フリーアナウンサー 松原敬生の『今日のエッセイ』

思っている事、感じている事などを自由に綴ります。

何でも見てやろう

2008-09-16 22:18:20 | Weblog
日本の出国率が若い層で落ちています。20代から30代前半に特に落ち込みが大きいそうです。この層では「海外旅行に当面行くつもりはない」と44%の人が答えています。その理由としては石油価格の高騰により、運賃とは別に燃油サーチャージという別料金が徴収されるなど「海外旅行に回せるお金がない」や「他の事にお金を使いたい」となっています。
しかし小田実さんが1961年に著した「何でも見てやろう」というヨーロッパやアジアなどを巡った旅行記の精神がすたれてきているのかもしれません。
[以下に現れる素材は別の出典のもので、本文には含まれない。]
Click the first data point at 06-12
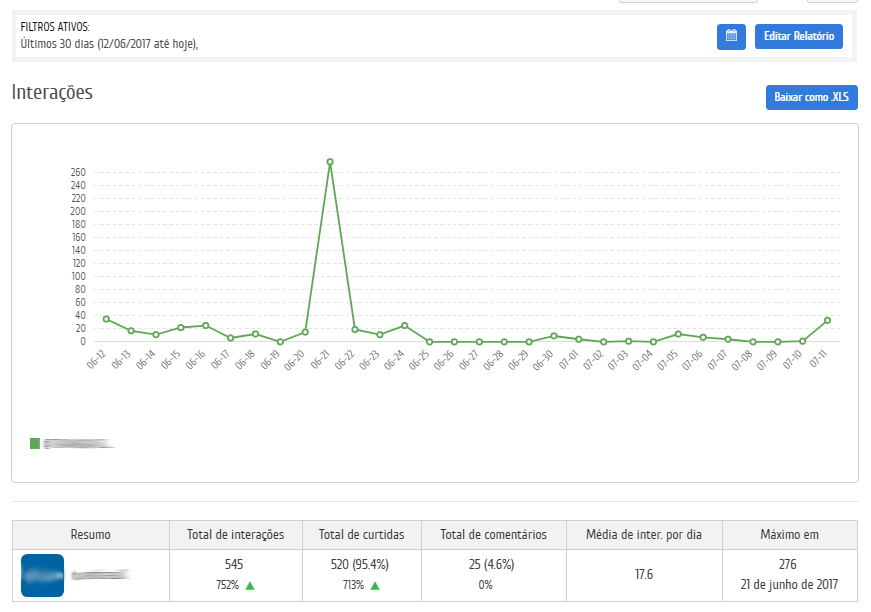Image resolution: width=871 pixels, height=612 pixels. pyautogui.click(x=106, y=319)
何でも見て、聞いて、食べて、経験して、がむしゃらに好奇心を満たそうという当時の海外情報に飢えていた時代とは違っているのかもしれません。旅行のスタイルも「何でも見てやろう」から「ここだけ見てやろう」に変わってきています。
私達のまわりには海外をはじめ、ありとあらゆる情報が取りまいています。それだけに知らない場所、見た事もない場所はもうなくなっているのかもしれませんが、ただ、体験という点は日本では味わう事が出来ません。それぞれの国の町並みに立って、行き交う人を眺めてボーとしている自分を想像してみて下さい。何と自由で何とゆったりとした時の流れでしょうか。
「人生は旅人」この言葉をかみしめてみましょう。
時はいつの間にか行楽の秋ですね。